1. We all have so much to be thankful for, don’t we?
2. One teacher asked her students to write a composition entitled “What I’m thankful for on Thanksgiving.” One boy wrote, “I’m thankful that I’m not a turkey!”
3. So we can all be thankful that we are not turkeys, for a number of reasons!
B. Let me tell you another quick story.
1. One Sunday before Thanksgiving a preacher told his congregation that the church needed some extra money for the holiday benevolence and asked the people to prayerfully consider giving a little extra in the offering plate.
2. He said that whoever gave the most would be able to pick out three hymns.
3. After the offering plates were passed, the preacher glanced down and noticed that someone had placed a $1,000 check in offering.
4. He was so excited that he immediately shared his joy with the congregation and asked Sister Rosie, who wrote the check to come to the front to pick out three hymns.
5. Rosie slowly made her way forward and her eyes brightened as she looked over the congregation.
6. She then pointed to the three most handsome men in the building and said, "I’ll take him and him and him!"
C. Seriously, I think that Thanksgiving is one of the most spiritually healthy holidays of the year.
1. It is not only appropriate for us thank the Lord for all that he has given us, but it is also very good for us to pause and count our blessings.
2. Psalm 92:1 reads, “It is a good thing to give thanks to the Lord…”
3. An attitude of gratitude is spiritually healthy thing for a number of reasons.
4. First of all, Gratitude keeps our spirits right with God.
5. Secondly, a spirit of gratitude makes it easier for us to get along with others. Ungrateful people are often ungracious people.
6. And, a spirit of gratitude also makes it easier for us to get along with ourselves.
D. Look with me at a few verses in 1 Timothy 6. (1 Timothy 6:6-8)
1. “But godliness with contentment is great gain. For we brought nothing into the world, and we can take nothing out of it. But if we have food and clothing, we will be content with that.”
2. Contentment is almost a lost word or concept in our society, isn’t it?
3. You might say that contentment is unAmerican.
4. Contentment goes against the grain of one of the most powerful “religions” in recorded history – the religion of “consumerism.”
E. What do I mean by consumerism?
1. Did you know that there was a time in our history when the major economic goal of Americans was sufficiency?
2. An economic historian named Max Weber points out that before the rise of our present consumer economy, employers had a difficult time financially motivating workers to increase their productivity beyond a certain level.
3. For example, if a farmer offered to pay a hired hand an increase in wage per acre of hay mowed, the worker would mow less, not more acres.
4. The hired hand would work until he made the same amount he ordinarily did, and then quit.
5. In other words, the opportunity of earning more was less attractive than that of working less.
F. But all that changed around the end of the 1800’s.

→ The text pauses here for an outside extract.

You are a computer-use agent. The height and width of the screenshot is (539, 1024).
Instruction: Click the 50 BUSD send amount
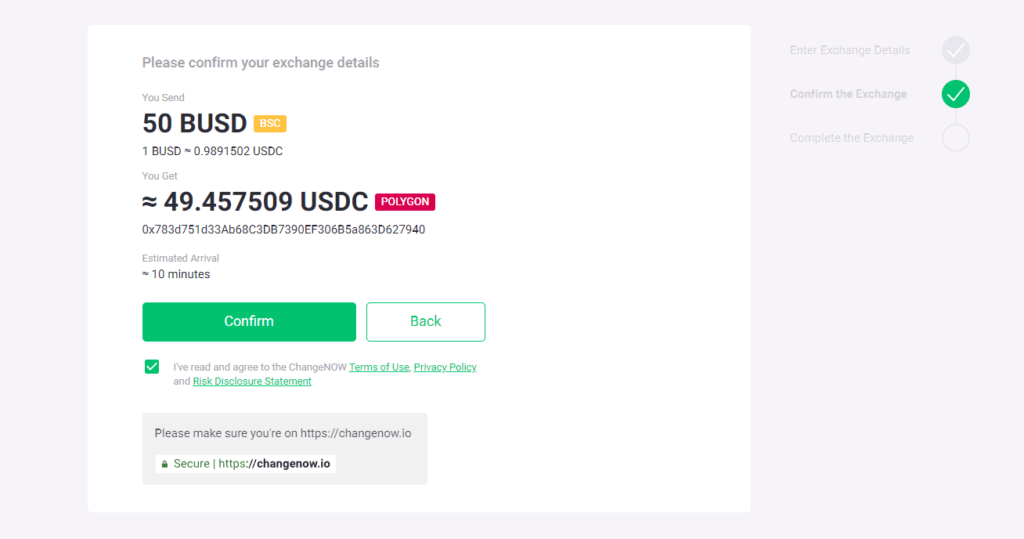point(195,123)
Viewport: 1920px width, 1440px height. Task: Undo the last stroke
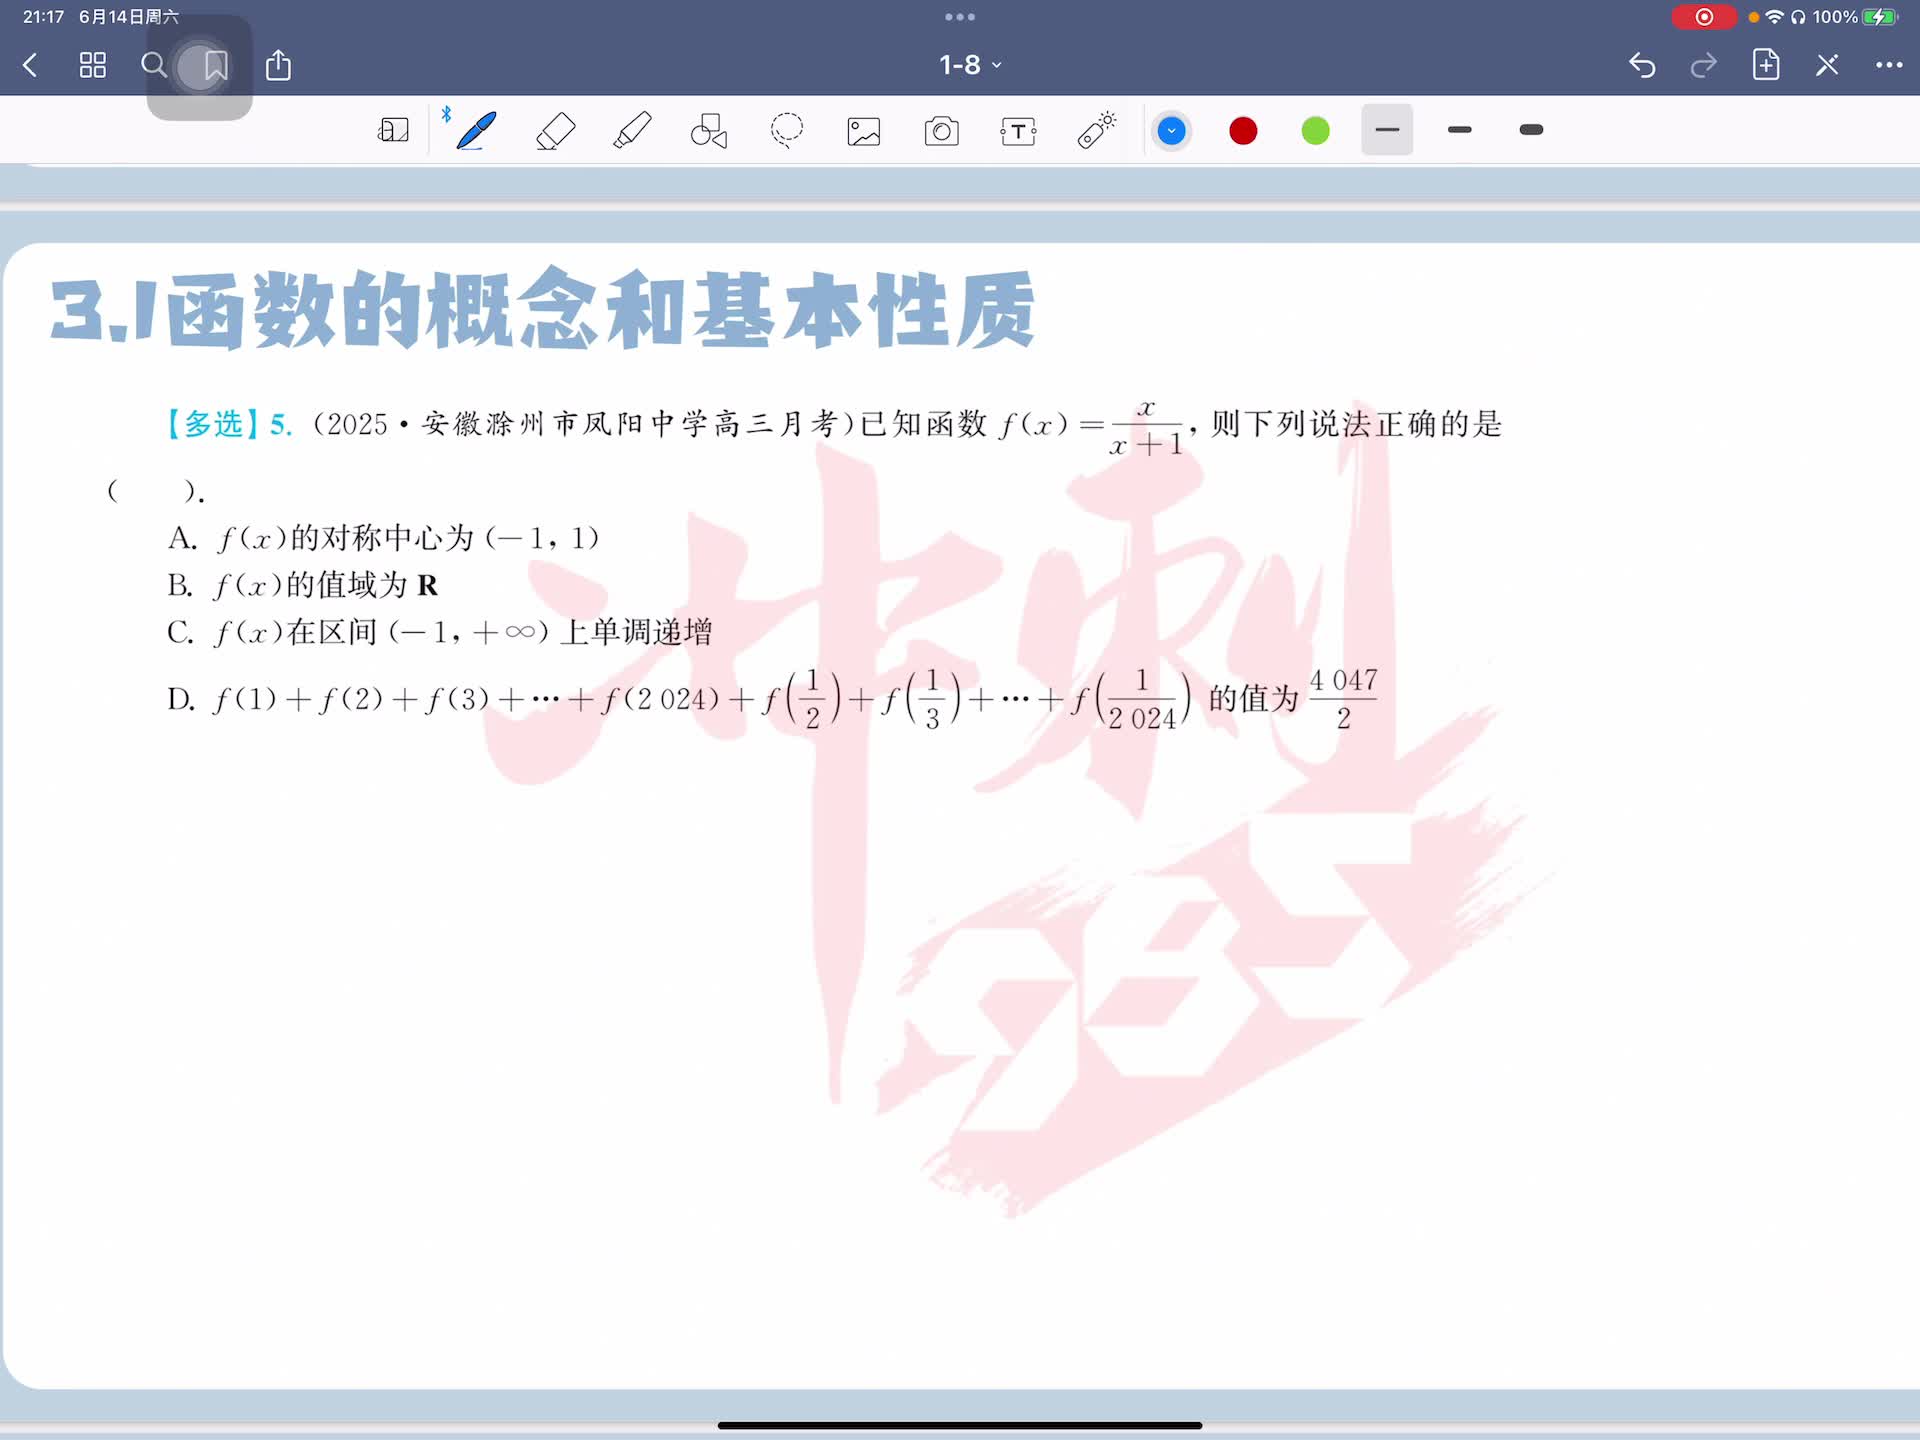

1. The Industrial Revolution created such efficiencies of scale, and had such an excess of production capacity, that it soon reached a state of crisis: the great factories needed to keep the production lines humming and the generators turning, but there was a huge gap between production and consumption.
2. People reached a point where they had what they thought they needed, and they simply stopped buying.
3. The factory owners were desperate to find some way to change American’s economic habits, to induce them to buy more, so the modern science of ADVERTISING was born.
4. Certainly, there had been advertising before, but it mainly consisted of notices about goods for sale, directed to those who were already interested.
5. Modern advertisers, on the other hand, soon learned how to create needs.
G. In 1901, the Thompson Red Book of Advertising stated, “Advertising aims to teach people that they have wants, which they did not recognize before, and where such wants can be best supplied.
1. Henry Crowell of Quaker Oats noted that his aim in advertising “was to do educational and constructive work so as to awaken an interest in and create a demand for cereals where none existed.”
2. And in the 1920’s the federal government even pitched in: the Department of Commerce was expanded to assist businesses in their goal of increasing consumption.